About this exercise:
The answer must consist of every line below that holds the word "number".

______________________________

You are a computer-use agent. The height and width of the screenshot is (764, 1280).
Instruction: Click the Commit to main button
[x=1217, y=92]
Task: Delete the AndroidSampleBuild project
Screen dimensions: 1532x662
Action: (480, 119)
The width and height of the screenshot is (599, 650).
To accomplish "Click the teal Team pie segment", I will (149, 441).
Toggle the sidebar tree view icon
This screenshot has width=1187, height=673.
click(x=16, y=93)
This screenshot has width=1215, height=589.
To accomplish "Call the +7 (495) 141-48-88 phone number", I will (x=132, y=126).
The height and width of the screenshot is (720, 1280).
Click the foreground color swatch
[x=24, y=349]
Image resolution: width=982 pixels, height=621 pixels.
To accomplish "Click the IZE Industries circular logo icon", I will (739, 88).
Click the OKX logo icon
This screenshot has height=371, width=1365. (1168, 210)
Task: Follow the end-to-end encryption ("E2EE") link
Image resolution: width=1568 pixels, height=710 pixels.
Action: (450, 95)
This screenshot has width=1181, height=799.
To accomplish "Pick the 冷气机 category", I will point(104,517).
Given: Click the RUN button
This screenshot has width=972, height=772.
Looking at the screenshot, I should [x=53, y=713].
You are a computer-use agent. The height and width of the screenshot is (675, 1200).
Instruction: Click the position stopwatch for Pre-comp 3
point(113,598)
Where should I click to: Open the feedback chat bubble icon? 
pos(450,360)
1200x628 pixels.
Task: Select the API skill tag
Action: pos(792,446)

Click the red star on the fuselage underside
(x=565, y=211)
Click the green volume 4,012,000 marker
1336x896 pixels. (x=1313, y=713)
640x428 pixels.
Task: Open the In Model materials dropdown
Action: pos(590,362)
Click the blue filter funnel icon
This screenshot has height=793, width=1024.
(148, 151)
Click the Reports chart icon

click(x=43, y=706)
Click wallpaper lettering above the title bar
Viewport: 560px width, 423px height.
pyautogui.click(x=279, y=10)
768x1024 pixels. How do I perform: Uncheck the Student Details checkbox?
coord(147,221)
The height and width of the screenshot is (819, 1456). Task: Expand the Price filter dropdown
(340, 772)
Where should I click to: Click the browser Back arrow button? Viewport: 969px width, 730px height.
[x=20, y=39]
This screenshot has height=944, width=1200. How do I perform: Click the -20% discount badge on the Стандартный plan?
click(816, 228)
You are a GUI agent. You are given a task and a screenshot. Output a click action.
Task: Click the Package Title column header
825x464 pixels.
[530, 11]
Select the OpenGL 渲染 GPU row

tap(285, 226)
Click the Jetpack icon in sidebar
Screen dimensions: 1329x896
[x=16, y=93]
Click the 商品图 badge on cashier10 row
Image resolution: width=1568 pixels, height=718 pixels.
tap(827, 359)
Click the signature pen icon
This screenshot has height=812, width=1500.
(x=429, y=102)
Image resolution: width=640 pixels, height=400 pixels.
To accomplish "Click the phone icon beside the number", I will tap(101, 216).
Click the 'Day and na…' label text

______________________________

Response:
To accomplish "Call the +7 (495) 141-48-88 phone number", I will (x=132, y=126).
To accomplish "Click the phone icon beside the number", I will tap(101, 216).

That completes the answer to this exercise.